By Grigoriy Ivanov, Computer Vision Researcher and Engineer at Poteha Labs
Whether you are a bank, which strives to attract more clients without forcing them to visit branches, or a large governmental organization needing to optimize access into secure areas, you might want to have identity verification service as a part of your system also known as KYC (Know Your Customer).
Besides possessing a cutting-edge feature which makes you a ‘high-tech’ company, automatic id verification can be used in plenty of ways. To begin with, it allows to automatize registration and thus reduce costs for staff. In the second place, it can lead to an increase in the flow of incoming users because of speed and convenience.
Furthermore, it can be installed at checkpoints in order to open the gates for verified people only. At last, this system would almost eliminate the impact of such human factors as inattentiveness, lack of security guard, etc.
Thanks to deep learning one of the simplest verification techniques today is face verification. Possible service may take, for example, an ID document and a selfie as an input and returns the value of ‘equality score’ of two faces contained in these photos. One of such systems is Chinese DocFace : it actually executes everything we are striving for and is successfully used for automatic passport controls at checkpoints.

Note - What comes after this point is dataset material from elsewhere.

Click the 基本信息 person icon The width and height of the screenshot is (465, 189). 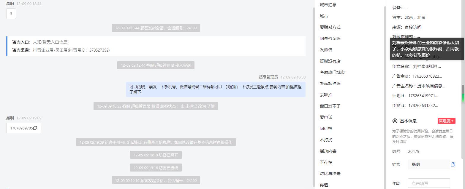(x=395, y=121)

So, next in this article we are going to describe how to implement a similar system 1) using open source projects and 2) having a little train data available.
Problem statement and caveats
To start, let’s fix and discuss the problem statement.
- Given: two photos. A photo of ID document (or any other document used to prove identity) and a selfie. For simplicity’s sake, we are going to consider the images containing only one face.
- To find: whether faces in given photos belong to one person.
There are plenty of pitfalls in this seemingly simple problem. What if train dataset consists of low-quality photos? Or what if some of the images are flipped or rotated? What if there are lamp or flash reflections right on the face?
Another example is when the photo of a document contains more than one face: the main one, which should be used for identification, and another one as a watermark.
One more important caveat is that faces’ distribution for passport photos is different from the selfies. The same applies to celebrities photos (which faces are usually used to train modern open source neural networks).
Some of the problems listed above can be solved without gathering your own dataset. However, there are some which are quite complex within our limitations (the last two). As only open source projects are considered to be used we are going to skip them for now (one can resolve them by gathering additional data and using separate models for selfies and passports with some weights shared, as described in ).
Typical deep learning pipeline for person verification
Now let’s turn to the development steps. The simplest pipeline for face id verification is as follows:
- Detect faces on images.
- Compute faces’ descriptors/embeddings.
- Compare descriptors.
We are going to tackle and describe each block consequently.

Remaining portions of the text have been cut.